While the price of a single ride is $2.25, the MTA makes about $1.63 from each MetroCard swipe after discounts and factoring in the number of times straphangers use unlimited cards, he said.
But Lhota warned that even if the MTA gets rid of the discount, fares will still go up in March, though he did not say by how much. Officials would not say how much would be saved by scrapping the bonus, but have budgeted to raise fares 7.5% every two years.
Gene Russianoff of the Straphangers Campaign said Lhota's proposal would harm poorer New Yorkers who currently enjoy a discount for buying a $10 MetroCard but may not be able to afford an unlimited monthly pass.
"This is a fare hike," said Russianoff. "They're not just getting rid of the discount, it's a hike."

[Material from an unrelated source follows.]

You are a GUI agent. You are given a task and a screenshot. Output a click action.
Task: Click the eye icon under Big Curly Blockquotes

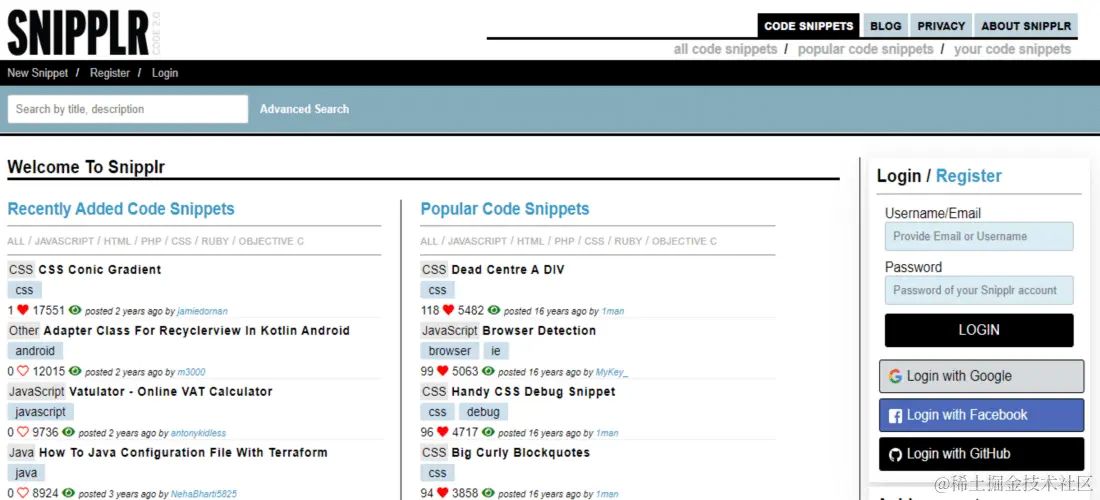coord(488,494)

Officials will make a series of fare proposals at its board meeting next month, including raising the base fare, making unlimited cards more expensive or reducing bonuses. A combination of two or three of those options is also being considered, they said.
When the MTA last raised fares in 2011, it lowered the bonus from 15% to 7%.
MTA board member Andrew Albert said he was opposed to getting rid of the bonus, especially if the discount was also reduced on unlimited cards. One alternative he suggested was raising the amount riders need to spend before getting a break, but he said, "to do away with the discount entirely is a bad move."
"You want to reward your most frequent customers," Albert said. "They are the bread and butter of the system."
Riders said they were irked by the idea..
"If they take away the discount, they're not giving people the incentive to ride the sweaty subway instead of driving or taking a cab," said Susan Shils, a 42-year-old massage therapist who works near Columbus Circle.
"They shouldn't raise it anymore -- it's enough as it is," said Clifford Arango, a 42-year-old bartender from Washington Heights. "It's too much money for the little that we get."
But Kim Agaton of Greenwich Village said she didn't mind if she didn't get an extra few cents when she buys a MetroCard.
"I'll never be able to use it, it's like wasted money," said Agaton, who works in marketing. "I would rather you just give me the exact amount that I bought."